:: Records for the task

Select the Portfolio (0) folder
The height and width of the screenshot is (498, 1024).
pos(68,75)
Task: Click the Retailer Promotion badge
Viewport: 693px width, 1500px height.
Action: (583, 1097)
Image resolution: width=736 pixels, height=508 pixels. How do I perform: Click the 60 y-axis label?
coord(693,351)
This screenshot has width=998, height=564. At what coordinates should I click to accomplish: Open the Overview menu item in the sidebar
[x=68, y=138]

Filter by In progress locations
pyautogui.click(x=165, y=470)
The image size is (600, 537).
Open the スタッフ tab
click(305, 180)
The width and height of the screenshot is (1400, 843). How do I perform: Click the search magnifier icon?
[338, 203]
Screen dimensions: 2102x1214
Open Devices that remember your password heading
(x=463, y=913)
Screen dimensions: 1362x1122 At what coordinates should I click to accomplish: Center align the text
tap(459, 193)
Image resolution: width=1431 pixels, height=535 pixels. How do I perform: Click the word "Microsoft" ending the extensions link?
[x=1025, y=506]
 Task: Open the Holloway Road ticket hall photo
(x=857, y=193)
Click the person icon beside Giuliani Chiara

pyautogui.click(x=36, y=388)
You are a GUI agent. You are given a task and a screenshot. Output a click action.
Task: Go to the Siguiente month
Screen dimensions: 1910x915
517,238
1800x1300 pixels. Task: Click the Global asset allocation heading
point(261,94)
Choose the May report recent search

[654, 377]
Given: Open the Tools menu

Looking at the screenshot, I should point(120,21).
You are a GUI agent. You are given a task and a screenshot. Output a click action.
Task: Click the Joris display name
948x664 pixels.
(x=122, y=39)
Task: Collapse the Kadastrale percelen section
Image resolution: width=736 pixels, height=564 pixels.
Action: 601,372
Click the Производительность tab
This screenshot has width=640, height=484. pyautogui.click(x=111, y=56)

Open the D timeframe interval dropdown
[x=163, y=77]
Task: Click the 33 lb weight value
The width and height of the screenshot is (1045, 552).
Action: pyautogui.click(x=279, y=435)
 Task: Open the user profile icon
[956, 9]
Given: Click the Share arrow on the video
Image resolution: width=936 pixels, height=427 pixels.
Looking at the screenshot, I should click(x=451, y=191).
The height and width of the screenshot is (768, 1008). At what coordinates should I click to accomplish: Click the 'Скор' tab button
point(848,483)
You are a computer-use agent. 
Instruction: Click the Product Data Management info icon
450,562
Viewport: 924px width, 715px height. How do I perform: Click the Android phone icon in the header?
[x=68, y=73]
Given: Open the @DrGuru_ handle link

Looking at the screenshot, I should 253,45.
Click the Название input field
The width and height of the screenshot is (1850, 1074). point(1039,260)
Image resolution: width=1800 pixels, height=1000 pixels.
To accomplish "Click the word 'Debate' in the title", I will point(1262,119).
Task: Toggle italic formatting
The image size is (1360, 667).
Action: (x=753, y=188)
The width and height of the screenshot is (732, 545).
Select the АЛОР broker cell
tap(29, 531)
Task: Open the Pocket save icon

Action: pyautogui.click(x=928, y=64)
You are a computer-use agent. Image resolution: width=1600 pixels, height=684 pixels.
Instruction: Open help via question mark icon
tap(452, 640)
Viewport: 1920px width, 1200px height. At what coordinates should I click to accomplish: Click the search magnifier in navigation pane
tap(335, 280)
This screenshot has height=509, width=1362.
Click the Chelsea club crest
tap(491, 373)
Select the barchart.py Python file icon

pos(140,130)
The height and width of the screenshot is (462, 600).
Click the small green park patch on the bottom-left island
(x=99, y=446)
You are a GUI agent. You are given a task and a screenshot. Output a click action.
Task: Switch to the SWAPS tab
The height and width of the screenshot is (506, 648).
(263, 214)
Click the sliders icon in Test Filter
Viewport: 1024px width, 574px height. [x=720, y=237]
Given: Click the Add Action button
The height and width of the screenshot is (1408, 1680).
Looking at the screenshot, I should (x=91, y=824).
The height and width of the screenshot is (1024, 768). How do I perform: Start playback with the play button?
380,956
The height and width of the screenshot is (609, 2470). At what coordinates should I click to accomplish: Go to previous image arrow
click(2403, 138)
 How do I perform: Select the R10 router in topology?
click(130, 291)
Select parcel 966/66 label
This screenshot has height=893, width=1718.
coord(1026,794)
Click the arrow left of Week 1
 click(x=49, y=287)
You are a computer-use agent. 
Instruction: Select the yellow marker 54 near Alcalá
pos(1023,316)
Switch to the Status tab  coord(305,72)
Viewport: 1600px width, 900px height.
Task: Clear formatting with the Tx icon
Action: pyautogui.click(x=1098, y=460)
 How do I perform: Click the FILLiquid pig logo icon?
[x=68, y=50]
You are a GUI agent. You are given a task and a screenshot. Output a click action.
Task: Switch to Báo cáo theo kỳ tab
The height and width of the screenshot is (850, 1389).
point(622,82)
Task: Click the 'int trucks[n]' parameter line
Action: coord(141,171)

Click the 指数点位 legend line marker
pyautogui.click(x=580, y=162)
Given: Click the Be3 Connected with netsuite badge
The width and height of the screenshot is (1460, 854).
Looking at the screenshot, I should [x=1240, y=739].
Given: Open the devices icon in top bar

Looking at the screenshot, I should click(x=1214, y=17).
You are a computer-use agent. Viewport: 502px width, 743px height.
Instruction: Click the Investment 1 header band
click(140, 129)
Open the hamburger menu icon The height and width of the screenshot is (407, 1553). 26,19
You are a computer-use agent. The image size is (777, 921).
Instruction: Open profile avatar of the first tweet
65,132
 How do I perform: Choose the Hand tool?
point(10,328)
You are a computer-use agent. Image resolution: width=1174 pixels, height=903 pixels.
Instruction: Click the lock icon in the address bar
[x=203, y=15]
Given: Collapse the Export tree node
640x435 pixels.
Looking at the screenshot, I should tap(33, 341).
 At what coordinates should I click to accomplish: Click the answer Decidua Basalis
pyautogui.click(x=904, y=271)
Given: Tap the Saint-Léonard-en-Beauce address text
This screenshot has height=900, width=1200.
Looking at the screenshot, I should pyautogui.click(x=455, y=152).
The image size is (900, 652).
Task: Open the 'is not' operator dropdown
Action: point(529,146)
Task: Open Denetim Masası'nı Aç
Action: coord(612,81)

::::

What the task requires: Review the preceding data and report every line that includes the string "Collapse".

Worked solution:
Task: Collapse the Kadastrale percelen section
Given: Collapse the Export tree node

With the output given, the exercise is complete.